Now for what he did wrong:

Sadly, for these high-minded principles of inclusive agreements and political settlements, Obama’s proposed plan for withdrawal does not seem to be steering the conflict away from our current methods. To usher in this change in strategy and acknowledge that the fight with al-Qaeda in Afghanistan has largely gone well, the president agreed to withdraw a meager 10,000 troops this year and another 23,000 the next. This wholly underwhelming drawdown hardly deserves that definition. By the end of 2012, the withdrawal of 33,000 troops will still leave approximately 70,000 U.S. forces in the country – twice as many as were in-theater when Obama took office. Let’s not forget the 100,000 contractors that will still be there as well. Combine these figures with whatever commensurate drawdown NATO makes from their 50,000 soldiers and there will still be a rather large military force still on the ground.

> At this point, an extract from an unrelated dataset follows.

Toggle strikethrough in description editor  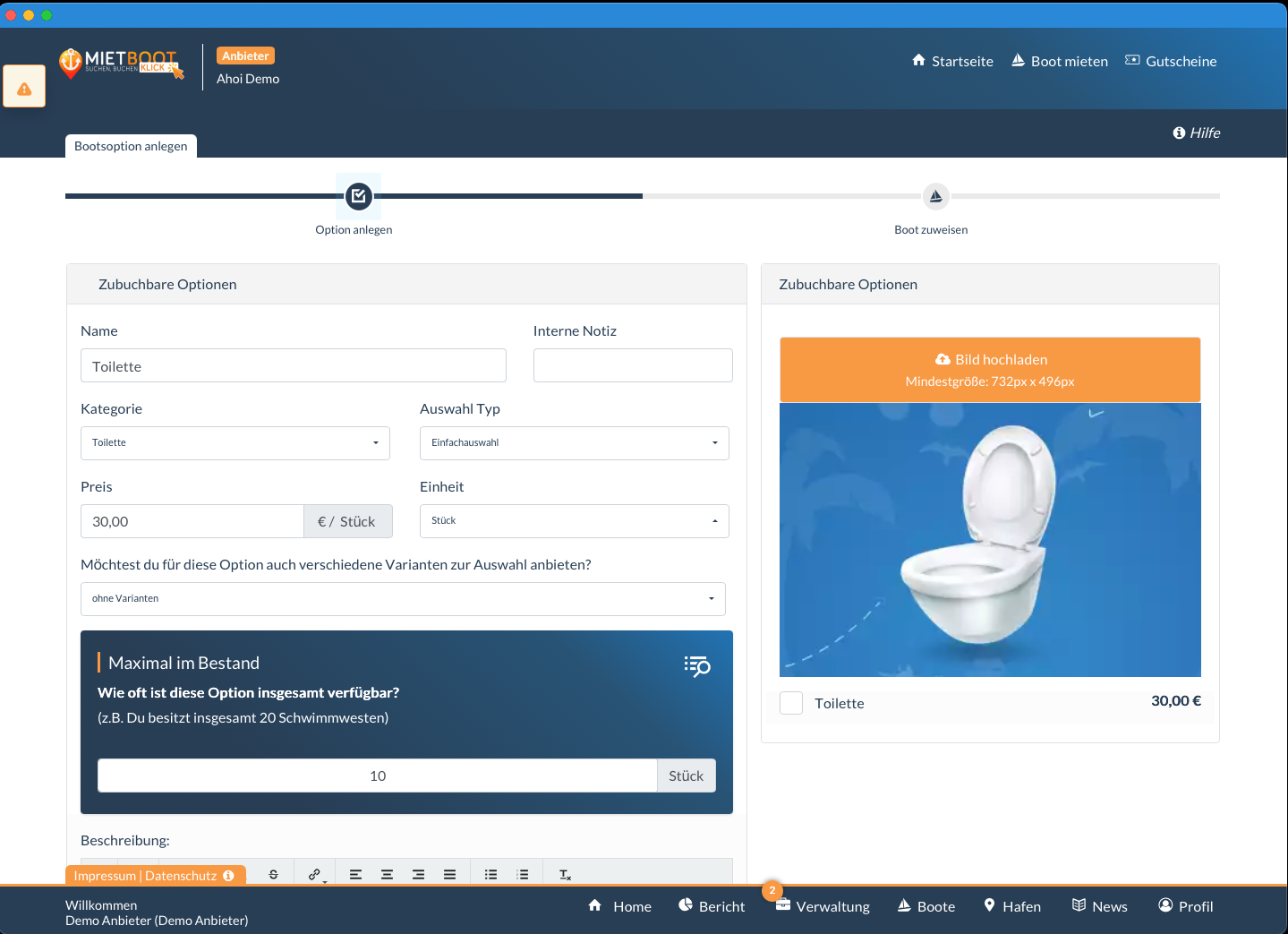click(274, 874)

For Obama’s talk of changing strategy and turning the corner in Afghanistan, the short term effects of this announcement will be fairly slight despite warnings from Admiral Mike Mullen, Chairman of the Joint Chiefs of Staff, that these withdrawals are “risky.” Political pressure carried in warnings from top military advisors and a mixture of fear and enthusiasm by those in Afghanistan may help to explain why this decision was made, but it does not excuse it. When asked by various senators at the aforementioned hearing about how U.S. strategy will change, Secretary Clinton commented that current counterinsurgency and counterterrorism missions will continue while training efforts will be increased. Only with more time and greater pullouts should anyone expect to see a real shift away from counterinsurgency and major combat missions. This does not sound like a rethinking of strategy or an immediate change of any kind.

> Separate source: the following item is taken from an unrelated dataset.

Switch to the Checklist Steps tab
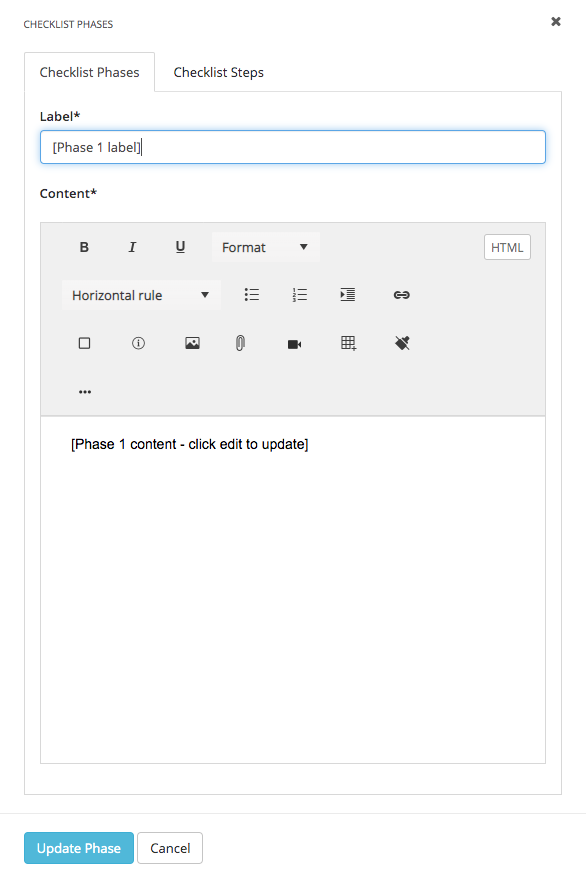The image size is (586, 891). pos(218,72)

Speaking of risks, many of the senators at the hearing pointed out that there are several problems that could result from not changing strategy soon enough. Most touched upon were concerns of creating an Afghan dependence on U.S. security and aid that will leave them unable to defend or support themselves when withdrawals become more severe. Both the president and Secretary Clinton spoke of this plan as gradual and responsible, but one wonders if the incredibly slow pace agreed upon is necessary or even detrimental to anyone’s long-term interests. Even as senators prayed that Clinton might find a political way out of the conflict that could accelerate the return of U.S. troops, those looking for a serious change in the war in Afghanistan will likely have to wait until the withdrawal plans are decided for 2013 and 2014.

A steeper, more responsible drawdown and a serious alteration of our military strategy would have gone a long way in showing the world we are serious about pursuing a more cooperative and diplomatic approach to solving international problems. Instead, President Obama opted for a plan that seemed at odds with his enlightened views of U.S. foreign policy he advocated for in the same speech. Of course, the U.S. is actively pursuing political solutions to the war, but these meager withdrawals show a lack of commitment to a lighter combat approach. This dissonance between Obama’s words and actions provokes questions of how much control he has over his own foreign policy decisions in what is now undoubtedly his war. More importantly, it means that there are still too many U.S. soldiers in harm’s way for little reason.

Adam Cohen is an intern at Foreign Policy in Focus.